▶ [RECORDS PROVIDED]
□ □ □ □ □ □ □

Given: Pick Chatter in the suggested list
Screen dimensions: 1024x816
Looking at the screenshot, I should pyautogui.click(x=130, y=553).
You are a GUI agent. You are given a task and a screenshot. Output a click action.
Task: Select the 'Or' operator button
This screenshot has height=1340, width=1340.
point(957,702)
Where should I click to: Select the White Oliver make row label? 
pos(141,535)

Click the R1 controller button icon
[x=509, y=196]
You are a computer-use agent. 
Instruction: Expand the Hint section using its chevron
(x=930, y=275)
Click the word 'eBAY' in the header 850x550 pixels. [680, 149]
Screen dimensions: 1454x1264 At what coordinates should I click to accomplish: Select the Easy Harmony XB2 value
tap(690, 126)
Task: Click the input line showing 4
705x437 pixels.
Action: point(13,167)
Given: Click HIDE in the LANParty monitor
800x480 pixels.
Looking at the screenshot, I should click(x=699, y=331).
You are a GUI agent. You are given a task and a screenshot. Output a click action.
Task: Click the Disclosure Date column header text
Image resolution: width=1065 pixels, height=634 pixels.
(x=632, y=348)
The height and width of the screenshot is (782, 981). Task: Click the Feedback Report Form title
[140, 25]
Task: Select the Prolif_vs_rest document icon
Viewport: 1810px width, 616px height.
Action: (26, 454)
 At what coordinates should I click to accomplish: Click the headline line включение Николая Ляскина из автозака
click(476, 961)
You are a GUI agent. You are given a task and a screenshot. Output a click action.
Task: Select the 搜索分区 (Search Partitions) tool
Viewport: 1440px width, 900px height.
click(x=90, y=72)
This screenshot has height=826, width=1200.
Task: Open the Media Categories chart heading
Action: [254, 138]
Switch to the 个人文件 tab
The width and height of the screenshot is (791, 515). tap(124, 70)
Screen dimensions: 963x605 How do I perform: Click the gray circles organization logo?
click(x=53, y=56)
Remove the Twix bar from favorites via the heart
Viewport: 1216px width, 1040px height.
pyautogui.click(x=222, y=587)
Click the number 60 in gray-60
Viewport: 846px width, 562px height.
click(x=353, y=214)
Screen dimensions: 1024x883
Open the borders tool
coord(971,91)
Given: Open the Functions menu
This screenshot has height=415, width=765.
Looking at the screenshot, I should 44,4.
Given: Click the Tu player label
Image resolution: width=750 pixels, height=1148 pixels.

□ □ □ □ □ □ □

▶ [TASK TO CARRY OUT] Every entry above should be retyped exactly as shown.

▶ [PROBLEM SOLUTION]
Given: Pick Chatter in the suggested list
Screen dimensions: 1024x816
Looking at the screenshot, I should pyautogui.click(x=130, y=553).
You are a GUI agent. You are given a task and a screenshot. Output a click action.
Task: Select the 'Or' operator button
This screenshot has height=1340, width=1340.
point(957,702)
Where should I click to: Select the White Oliver make row label? 
pos(141,535)

Click the R1 controller button icon
[x=509, y=196]
You are a computer-use agent. 
Instruction: Expand the Hint section using its chevron
(x=930, y=275)
Click the word 'eBAY' in the header 850x550 pixels. [680, 149]
Screen dimensions: 1454x1264 At what coordinates should I click to accomplish: Select the Easy Harmony XB2 value
tap(690, 126)
Task: Click the input line showing 4
705x437 pixels.
Action: point(13,167)
Given: Click HIDE in the LANParty monitor
800x480 pixels.
Looking at the screenshot, I should click(x=699, y=331).
You are a GUI agent. You are given a task and a screenshot. Output a click action.
Task: Click the Disclosure Date column header text
Image resolution: width=1065 pixels, height=634 pixels.
(x=632, y=348)
The height and width of the screenshot is (782, 981). Task: Click the Feedback Report Form title
[140, 25]
Task: Select the Prolif_vs_rest document icon
Viewport: 1810px width, 616px height.
Action: (26, 454)
 At what coordinates should I click to accomplish: Click the headline line включение Николая Ляскина из автозака
click(476, 961)
You are a GUI agent. You are given a task and a screenshot. Output a click action.
Task: Select the 搜索分区 (Search Partitions) tool
Viewport: 1440px width, 900px height.
click(x=90, y=72)
This screenshot has height=826, width=1200.
Task: Open the Media Categories chart heading
Action: [254, 138]
Switch to the 个人文件 tab
The width and height of the screenshot is (791, 515). tap(124, 70)
Screen dimensions: 963x605 How do I perform: Click the gray circles organization logo?
click(x=53, y=56)
Remove the Twix bar from favorites via the heart
Viewport: 1216px width, 1040px height.
pyautogui.click(x=222, y=587)
Click the number 60 in gray-60
Viewport: 846px width, 562px height.
click(x=353, y=214)
Screen dimensions: 1024x883
Open the borders tool
coord(971,91)
Given: Open the Functions menu
This screenshot has height=415, width=765.
Looking at the screenshot, I should 44,4.
Given: Click the Tu player label
Image resolution: width=750 pixels, height=1148 pixels.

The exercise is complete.